╭──

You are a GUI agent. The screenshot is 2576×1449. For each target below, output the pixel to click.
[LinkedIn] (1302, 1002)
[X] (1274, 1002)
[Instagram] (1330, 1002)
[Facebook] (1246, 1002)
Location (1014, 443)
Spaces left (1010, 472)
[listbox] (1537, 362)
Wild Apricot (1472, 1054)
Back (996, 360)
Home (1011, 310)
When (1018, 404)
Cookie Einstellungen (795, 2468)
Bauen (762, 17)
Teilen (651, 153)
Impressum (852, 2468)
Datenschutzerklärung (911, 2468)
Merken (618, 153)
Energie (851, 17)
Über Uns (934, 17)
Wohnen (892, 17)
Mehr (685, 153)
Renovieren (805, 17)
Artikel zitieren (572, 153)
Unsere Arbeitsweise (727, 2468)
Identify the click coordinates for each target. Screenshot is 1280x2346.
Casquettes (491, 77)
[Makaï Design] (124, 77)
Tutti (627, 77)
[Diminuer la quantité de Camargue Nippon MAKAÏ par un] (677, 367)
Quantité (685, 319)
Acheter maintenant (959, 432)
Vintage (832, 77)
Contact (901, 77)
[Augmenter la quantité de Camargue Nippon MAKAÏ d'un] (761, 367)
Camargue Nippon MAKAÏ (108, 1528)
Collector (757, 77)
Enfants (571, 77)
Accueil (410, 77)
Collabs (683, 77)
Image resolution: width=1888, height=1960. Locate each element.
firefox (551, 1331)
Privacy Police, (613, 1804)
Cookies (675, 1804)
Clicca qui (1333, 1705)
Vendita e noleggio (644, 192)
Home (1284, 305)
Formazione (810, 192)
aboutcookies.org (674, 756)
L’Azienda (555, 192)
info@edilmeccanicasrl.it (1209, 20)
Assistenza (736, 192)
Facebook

╰──

## PROMPT
An exact repeat of the whole listing above is needed; write it out now.

## RESPONSE
You are a GUI agent. The screenshot is 2576×1449. For each target below, output the pixel to click.
[LinkedIn] (1302, 1002)
[X] (1274, 1002)
[Instagram] (1330, 1002)
[Facebook] (1246, 1002)
Location (1014, 443)
Spaces left (1010, 472)
[listbox] (1537, 362)
Wild Apricot (1472, 1054)
Back (996, 360)
Home (1011, 310)
When (1018, 404)
Cookie Einstellungen (795, 2468)
Bauen (762, 17)
Teilen (651, 153)
Impressum (852, 2468)
Datenschutzerklärung (911, 2468)
Merken (618, 153)
Energie (851, 17)
Über Uns (934, 17)
Wohnen (892, 17)
Mehr (685, 153)
Renovieren (805, 17)
Artikel zitieren (572, 153)
Unsere Arbeitsweise (727, 2468)
Identify the click coordinates for each target. Screenshot is 1280x2346.
Casquettes (491, 77)
[Makaï Design] (124, 77)
Tutti (627, 77)
[Diminuer la quantité de Camargue Nippon MAKAÏ par un] (677, 367)
Quantité (685, 319)
Acheter maintenant (959, 432)
Vintage (832, 77)
Contact (901, 77)
[Augmenter la quantité de Camargue Nippon MAKAÏ d'un] (761, 367)
Camargue Nippon MAKAÏ (108, 1528)
Collector (757, 77)
Enfants (571, 77)
Accueil (410, 77)
Collabs (683, 77)
Image resolution: width=1888, height=1960. Locate each element.
firefox (551, 1331)
Privacy Police, (613, 1804)
Cookies (675, 1804)
Clicca qui (1333, 1705)
Vendita e noleggio (644, 192)
Home (1284, 305)
Formazione (810, 192)
aboutcookies.org (674, 756)
L’Azienda (555, 192)
info@edilmeccanicasrl.it (1209, 20)
Assistenza (736, 192)
Facebook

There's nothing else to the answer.